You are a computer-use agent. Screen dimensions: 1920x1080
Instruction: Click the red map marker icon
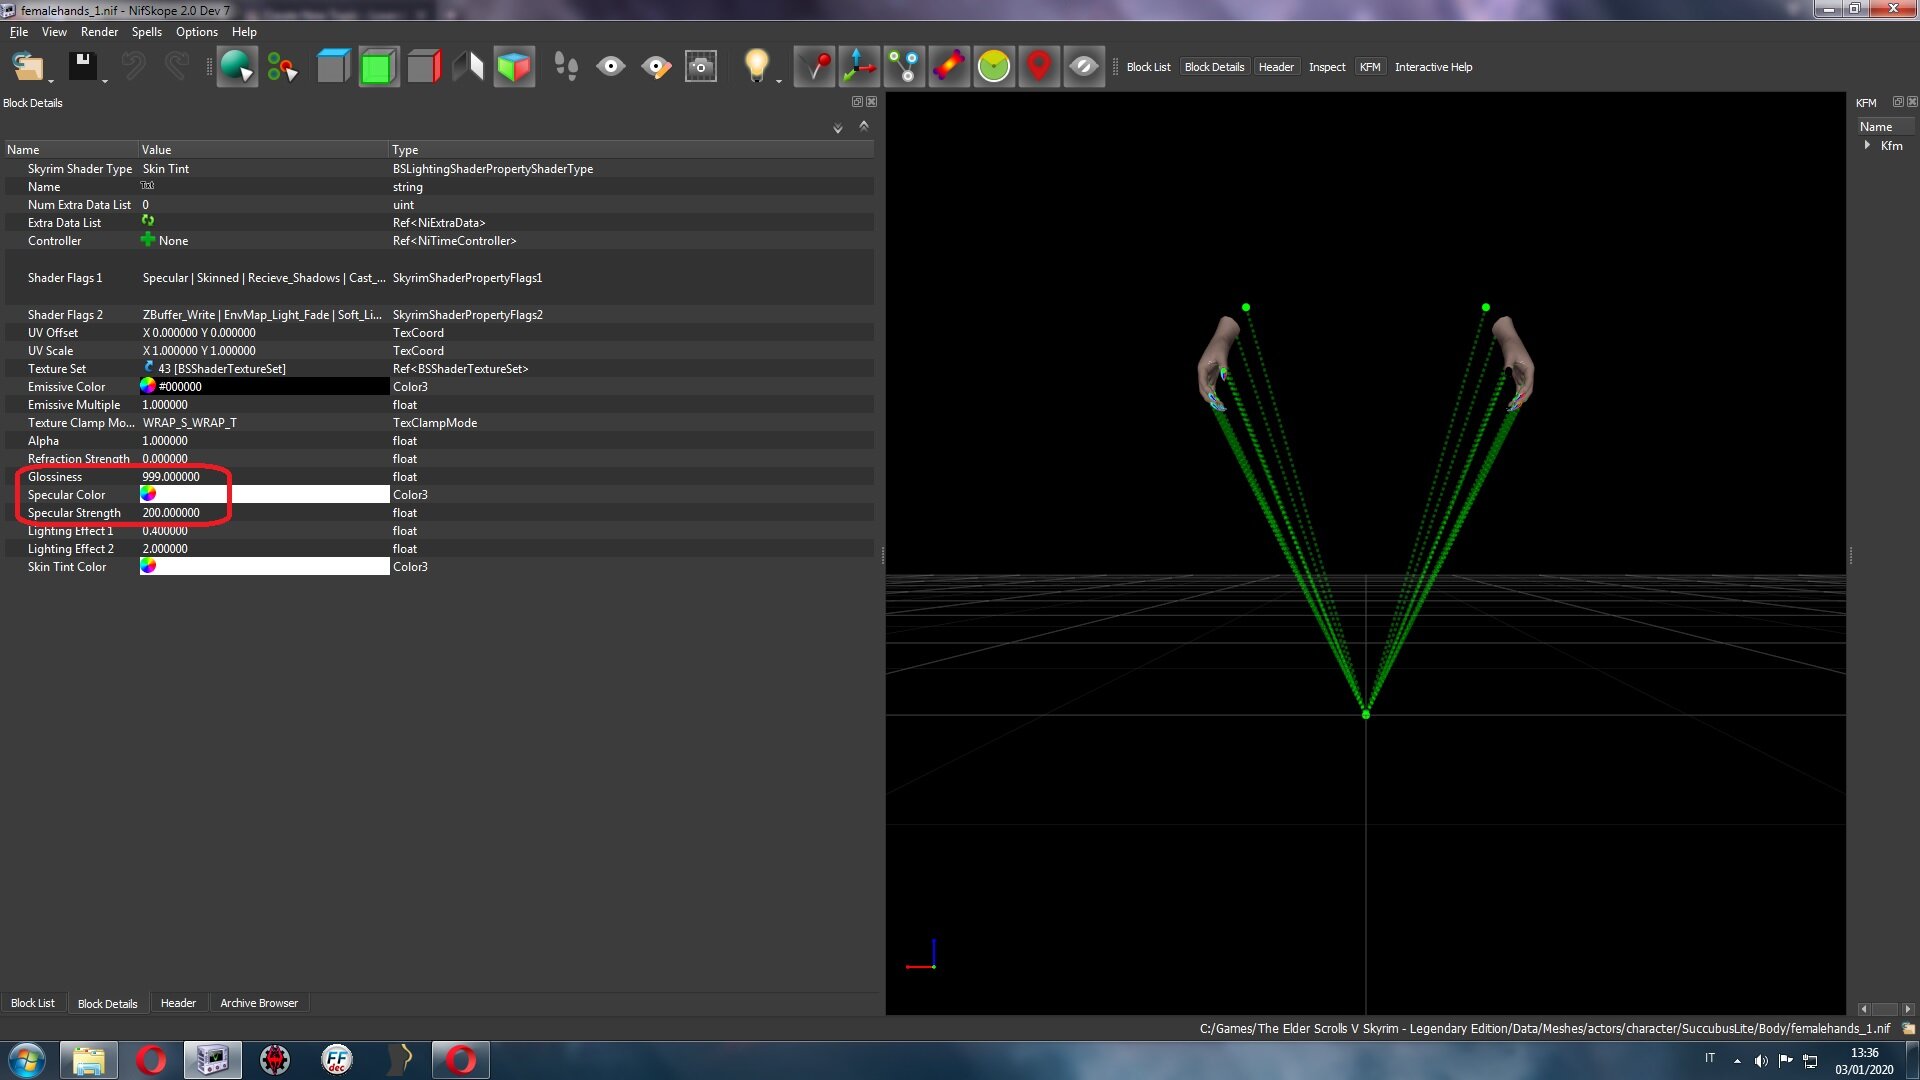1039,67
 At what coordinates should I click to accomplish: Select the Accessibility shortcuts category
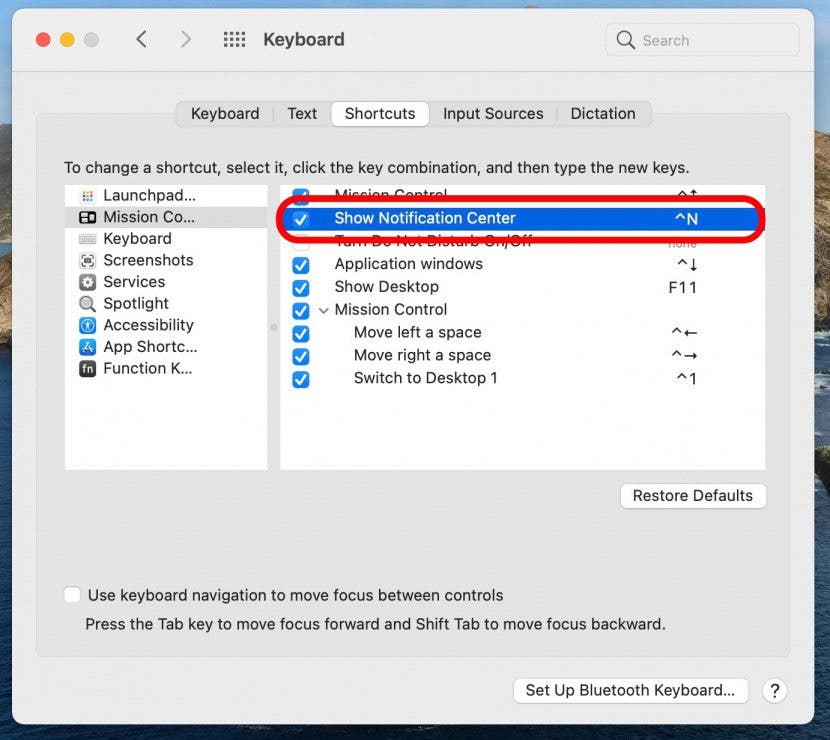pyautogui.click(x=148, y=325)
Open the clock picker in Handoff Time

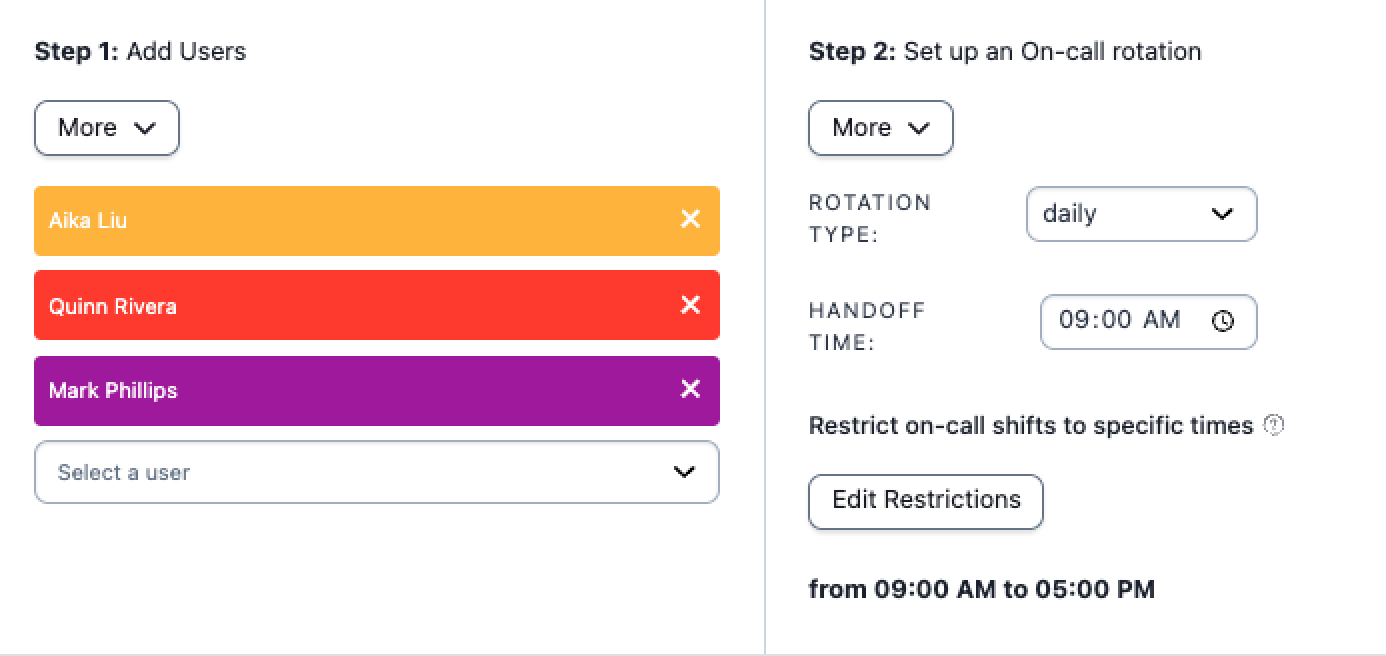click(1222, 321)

◆ ◆ ◆

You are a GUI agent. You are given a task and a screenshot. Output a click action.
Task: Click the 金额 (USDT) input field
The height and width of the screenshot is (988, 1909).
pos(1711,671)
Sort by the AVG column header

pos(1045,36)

◆ ◆ ◆

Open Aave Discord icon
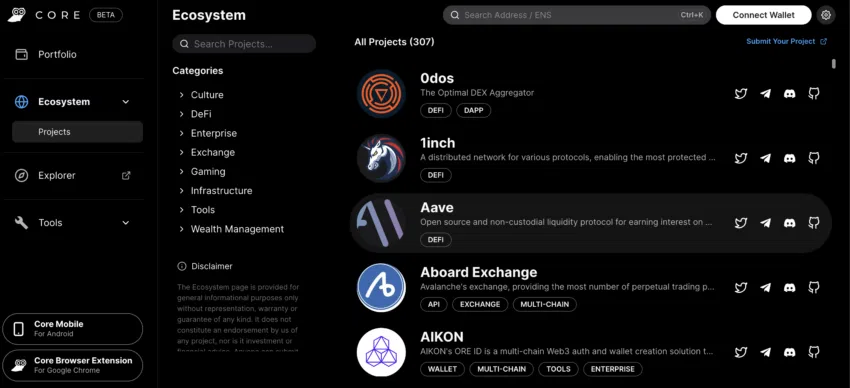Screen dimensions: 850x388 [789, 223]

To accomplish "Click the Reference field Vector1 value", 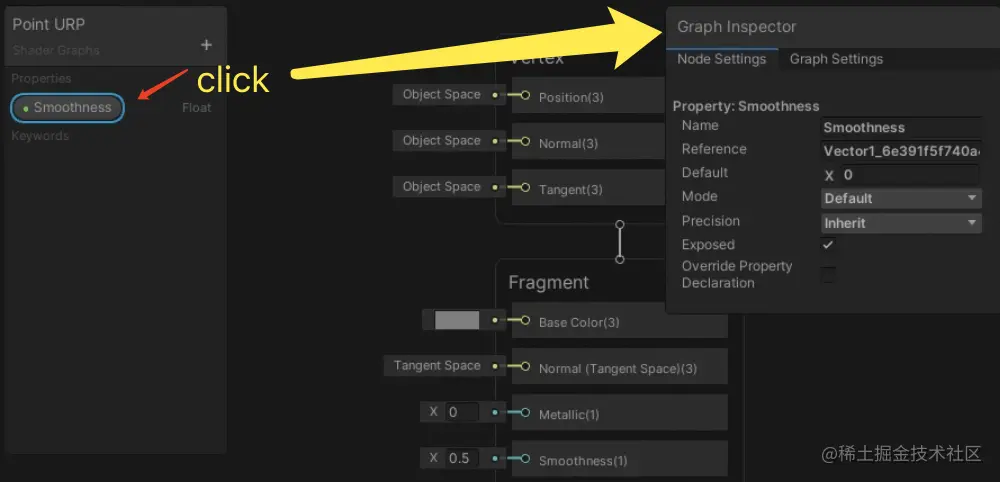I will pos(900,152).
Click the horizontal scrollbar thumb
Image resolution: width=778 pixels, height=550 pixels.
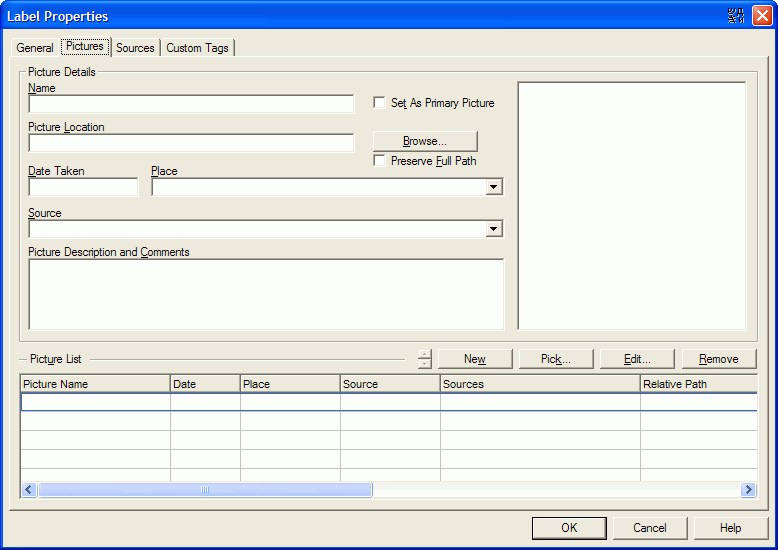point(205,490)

◆ ◆ ◆

● **Problem description**
Go through the material above, and wherever a line holds the word "agent", copy it.

● **Problem solution**
You are a computer-use agent. Screen dimensions: 1920x1080
You are a GUI agent. You are given a task and a screenshot. Output a click action.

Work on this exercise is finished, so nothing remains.